学びの素材案「人名」
 地名、人名を対象に調べ学習を展開することは、社会科の延長で考えると組み立てやすいと思います。資料さえ見通しがあれば広がりを期待することができます。しかし、安易な思いつきで始めると、思わぬ落とし穴がいくつかありますから、配慮は慎重にしていきたいところです。
 地名は歴史が古く、由緒やいわれも見つかる反面、差別の対象になった地名も見つかる可能性があるわけです。自信と誇りを持って語ることができるようになっているならば、何ら問題は起こらないのですが、間違った取り上げ方をすると差別と偏見をばらまいてしまうことになります。市町村単位で編纂された史料をもとにすれば、地名の歴史は配慮された形で調べることができます。編集委員をされた方に直接話を伺ったり、問い合わせたりすることも可能でしょう。

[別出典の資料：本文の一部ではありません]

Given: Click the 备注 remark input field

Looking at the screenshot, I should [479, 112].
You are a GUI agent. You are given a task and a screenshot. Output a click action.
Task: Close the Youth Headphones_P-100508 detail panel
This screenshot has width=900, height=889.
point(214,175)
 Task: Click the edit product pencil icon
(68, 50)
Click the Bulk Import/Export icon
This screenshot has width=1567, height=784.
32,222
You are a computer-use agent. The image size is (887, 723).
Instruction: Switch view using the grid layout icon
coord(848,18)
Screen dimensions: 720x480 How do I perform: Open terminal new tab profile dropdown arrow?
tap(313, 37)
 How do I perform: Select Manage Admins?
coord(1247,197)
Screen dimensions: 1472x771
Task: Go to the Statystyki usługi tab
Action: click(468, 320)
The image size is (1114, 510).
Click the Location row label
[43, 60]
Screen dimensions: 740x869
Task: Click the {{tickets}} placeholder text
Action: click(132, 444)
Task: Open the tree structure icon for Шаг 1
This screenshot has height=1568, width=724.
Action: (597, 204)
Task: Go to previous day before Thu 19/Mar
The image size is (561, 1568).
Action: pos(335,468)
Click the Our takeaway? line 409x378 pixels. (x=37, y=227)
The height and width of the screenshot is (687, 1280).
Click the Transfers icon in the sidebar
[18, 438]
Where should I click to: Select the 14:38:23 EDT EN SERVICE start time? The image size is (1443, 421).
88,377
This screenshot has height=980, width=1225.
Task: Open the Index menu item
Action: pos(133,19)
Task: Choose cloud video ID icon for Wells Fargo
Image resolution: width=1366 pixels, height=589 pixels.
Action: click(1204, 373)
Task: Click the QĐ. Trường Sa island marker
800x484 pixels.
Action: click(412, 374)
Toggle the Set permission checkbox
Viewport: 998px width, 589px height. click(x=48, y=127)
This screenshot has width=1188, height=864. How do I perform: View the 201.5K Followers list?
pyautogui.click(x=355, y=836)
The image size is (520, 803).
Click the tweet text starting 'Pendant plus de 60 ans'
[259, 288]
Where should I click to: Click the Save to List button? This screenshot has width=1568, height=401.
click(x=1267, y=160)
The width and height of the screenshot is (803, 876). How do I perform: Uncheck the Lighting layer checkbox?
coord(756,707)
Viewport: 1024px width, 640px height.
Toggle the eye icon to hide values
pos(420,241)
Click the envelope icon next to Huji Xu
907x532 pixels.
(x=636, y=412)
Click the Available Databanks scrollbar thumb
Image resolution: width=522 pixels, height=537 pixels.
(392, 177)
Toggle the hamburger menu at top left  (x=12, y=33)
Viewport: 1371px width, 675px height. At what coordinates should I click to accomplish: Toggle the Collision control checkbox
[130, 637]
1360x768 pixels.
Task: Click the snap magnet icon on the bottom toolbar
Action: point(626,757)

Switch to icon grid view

 このほかに自分たちが住んでいる町村名だけで、同名のものを探し当てていく取り組みも可能です。町村同士が交流していれば、さらに調べやすくなるかもしれません。また、姉妹縁組の市町村交流に入り込んで、地域の特性を学んでいくことも考えられます。
 人名に関して配慮することは、すべて日本人ではないという現実が身近にあるかどうかで変わってきます。外国人や在日の方、少数民族の方とともに学ぶということは、それなりに意味のある素材が多く潜んでいます。ところが多くの場合、日本人一色にな慣らされているため、柔軟な考えを持って相互の特質を認め合う姿勢を大切にしていかないと溝ができてしまいます。私も含めて、民族という考えが乏しいと排他的になりやすいとも考えられます。
 日本は単一民族国家と説明して、間違いを指摘されるように、日本人のルーツや日本がどのように国家として現在に至っているかなどは、ほとんど学んできていないわけです。ようやく国内の民俗学が日の目を見るようになってきた程度なのです。南方からネグロイドが、北方からモンゴロイドが、途中から朝鮮騎馬民族が移動してきたであろうと語られつつ、日本の先住民族はどういう人々なのか謎めいたところが残されています。
 聞きかじりの雑学になってしまいますが、次のような話もあります。出典が不明のままになりますことをお断りしておきます。

 苗字は、武士社会の成立とともに使われてきました。藤原、源、徳川、織田、武田、細川、池田・・・平安京から江戸幕府に至るまでの中で歴史上の人物として馴染みのある名前を数多く知っていることと思います。ところが、明治の初めに貴族、武士だけが名乗っていた苗字を平民にも名乗らせるようにしました。課税のための戸籍づくりが目的なのか、天皇一族を特化させるためなのかは定かではありません。こうして、苗字は何と29万種類にもなったということです。これは世界中の国の中で日本だけの特徴です。ちなみにお隣の中国、韓国ではせいぜい数百種類だそうです。

 名前、地名を調べて、知らなかったことがたくさんあったという感想で終わらせないためには、くらしの様子や願いを読みとっていくことが肝心です。想像をはたらかせる学びになるでしょう。